Here’s the political landscape four decades ago, vividly memorable for a large share of the baby boom generation, born between 1946 and 1964 and comprising the biggest population bulge in the nation:

Lyndon B. Johnson was a deeply unpopular president prosecuting a deeply unpopular war whose origins are wreathed in mystery, perhaps even in mendacity. We will for the moment skip the Democratic primary struggle, with its distracting but devastating climax (the death of Robert F. Kennedy in Los Angeles). For our purposes it is enough to recall that the Democrats nominated Vice President Hubert H. Humphrey of Minnesota, who was tied to Johnson and his unpopular war.

Humphrey would be worthy of a fulsome Wikipedia entry by virtue of his civil-rights speech at the 1948 Democratic National Convention alone. Yet his presidential campaign was doomed by his association with Vietnam and with Johnson. The best thing that Johnson did for him was to stop doing what he was doing (bombing North Vietnam), and that came only five days before the election – maybe not too little to help Humphrey but surely too late.

All of this comes to mind as Sen. John S. McCain of Arizona, the presumptive GOP nominee, struggles to define his relationship to George W. Bush. Theirs, like most political relationships, is complicated.

They both followed their fathers and grandfathers to the family college, McCain to Annapolis, Bush to Yale. They both enrolled in the family business, McCain in the Navy, Bush in oil and politics. McCain’s father and Bush’s father were both World War II heroes.

They both have spent their adult lives living down the colorful exploits of their youthful years, which in both cases can be summarized neatly in three words: wild and crazy. McCain and Bush are both outspoken, living by an ethos that also can be summarized in three words: ready, shoot, aim.

And yet McCain went to war during the Vietnam years, Bush did not (he was in the Texas Air National Guard). McCain spent the Vietnam years as a Navy pilot, Bush was a pugilist against political correctness at Yale (which, to be fair, required a courage all its own in the Class of 1968 – there’s that year again).

McCain’s worldview was shaped by his five years in a Hanoi prison; Bush’s worldview was shaped by his two years at Harvard Business School. McCain is skeptical about the hold business has over the political process; Bush is not. McCain is a maverick; Bush is not.

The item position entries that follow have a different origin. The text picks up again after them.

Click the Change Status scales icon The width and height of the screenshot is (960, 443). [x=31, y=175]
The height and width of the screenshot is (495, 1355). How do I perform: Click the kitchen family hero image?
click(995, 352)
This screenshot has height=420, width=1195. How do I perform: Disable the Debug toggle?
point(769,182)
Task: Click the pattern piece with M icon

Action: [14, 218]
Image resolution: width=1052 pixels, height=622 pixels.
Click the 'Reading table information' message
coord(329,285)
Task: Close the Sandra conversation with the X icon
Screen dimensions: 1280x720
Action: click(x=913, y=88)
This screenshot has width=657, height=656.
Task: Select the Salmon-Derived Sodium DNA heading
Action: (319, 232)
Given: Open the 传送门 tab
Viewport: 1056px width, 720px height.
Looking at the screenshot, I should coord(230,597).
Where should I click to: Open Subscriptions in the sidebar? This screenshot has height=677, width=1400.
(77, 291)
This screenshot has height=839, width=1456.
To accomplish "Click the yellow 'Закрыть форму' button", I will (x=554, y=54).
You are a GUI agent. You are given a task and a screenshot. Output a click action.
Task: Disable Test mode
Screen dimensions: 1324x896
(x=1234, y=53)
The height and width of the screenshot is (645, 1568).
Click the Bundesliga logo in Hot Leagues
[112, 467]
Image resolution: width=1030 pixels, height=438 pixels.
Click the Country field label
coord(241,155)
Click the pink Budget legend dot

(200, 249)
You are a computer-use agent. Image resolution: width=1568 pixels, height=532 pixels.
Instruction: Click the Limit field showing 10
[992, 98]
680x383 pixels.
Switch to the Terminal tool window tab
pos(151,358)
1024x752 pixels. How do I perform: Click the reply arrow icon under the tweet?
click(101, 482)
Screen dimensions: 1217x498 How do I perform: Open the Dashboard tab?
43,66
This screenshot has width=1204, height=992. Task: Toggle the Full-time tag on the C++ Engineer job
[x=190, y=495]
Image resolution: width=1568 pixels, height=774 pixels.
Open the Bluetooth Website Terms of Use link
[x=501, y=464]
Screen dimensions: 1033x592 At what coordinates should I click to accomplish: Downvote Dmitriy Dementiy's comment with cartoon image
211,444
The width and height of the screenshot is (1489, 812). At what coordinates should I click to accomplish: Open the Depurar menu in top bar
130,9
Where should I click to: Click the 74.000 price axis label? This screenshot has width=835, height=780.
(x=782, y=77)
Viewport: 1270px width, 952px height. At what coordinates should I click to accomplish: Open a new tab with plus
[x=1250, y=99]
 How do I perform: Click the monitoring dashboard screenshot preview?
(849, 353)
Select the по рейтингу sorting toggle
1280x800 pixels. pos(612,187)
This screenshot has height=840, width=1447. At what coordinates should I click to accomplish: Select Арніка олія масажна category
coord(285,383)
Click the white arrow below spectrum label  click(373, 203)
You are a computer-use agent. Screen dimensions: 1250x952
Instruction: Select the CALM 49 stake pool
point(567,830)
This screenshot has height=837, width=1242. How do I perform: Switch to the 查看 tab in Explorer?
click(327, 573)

One of the most interesting differences between them: In the 2000 campaign, Mr. McCain was willing to explore expanding the military’s portfolio to include humanitarian efforts. Bush had little interest in “nation-building.”

These men, so similar and yet so different, collided in the year 2000, when McCain crushed Bush’s hopes for an easy path to the GOP nomination by defeating the Texas governor by 19 percentage points in the New Hampshire primary. Bush responded by beating McCain by 11 percentage points in South Carolina. The McCain family has neither forgotten nor forgiven the rancid rumors and tough-guy politicking undertaken by some of Bush’s supporters – including a smear involving the McCains’ daughter, Bridget, adopted from Mother Teresa’s orphanage in Bangladesh.

McCain is running to extend Republican control of the White House to 12 years, maybe 16. He is as closely identified with the Iraq war as Bush is. The two are closer than before, but anyone who watches the body language senses the formality rather than the familiarity in the relationship.

Lately, of course, it has been hard even to observe that. Some 83 days passed between the two most recent Bush-McCain meetings. The last one, on the tarmac of the Phoenix Sky Harbor International Airport, provided only 26 seconds’ worth of television footage. This is not TR and Will a century ago – not that the relationship between Theodore Roosevelt and William Howard Taft that elected the Ohioan to the White House in 1908 ended so terrifically.

If McCain wants to distance himself from Bush, his effort won’t seem nearly as awkward as Humphrey’s attempt to do the same thing from the president he served 40 years ago. Bush and McCain are known antagonists. Saying they have separate outlooks and separate views – and wildly divergent memories from 2000, an important crucible for them both – requires no stretch of rhetoric, or of reality. How McCain does it, however, is one of the great mysteries of the 2008 campaign, and one of the biggest challenges any presidential candidate has faced for years.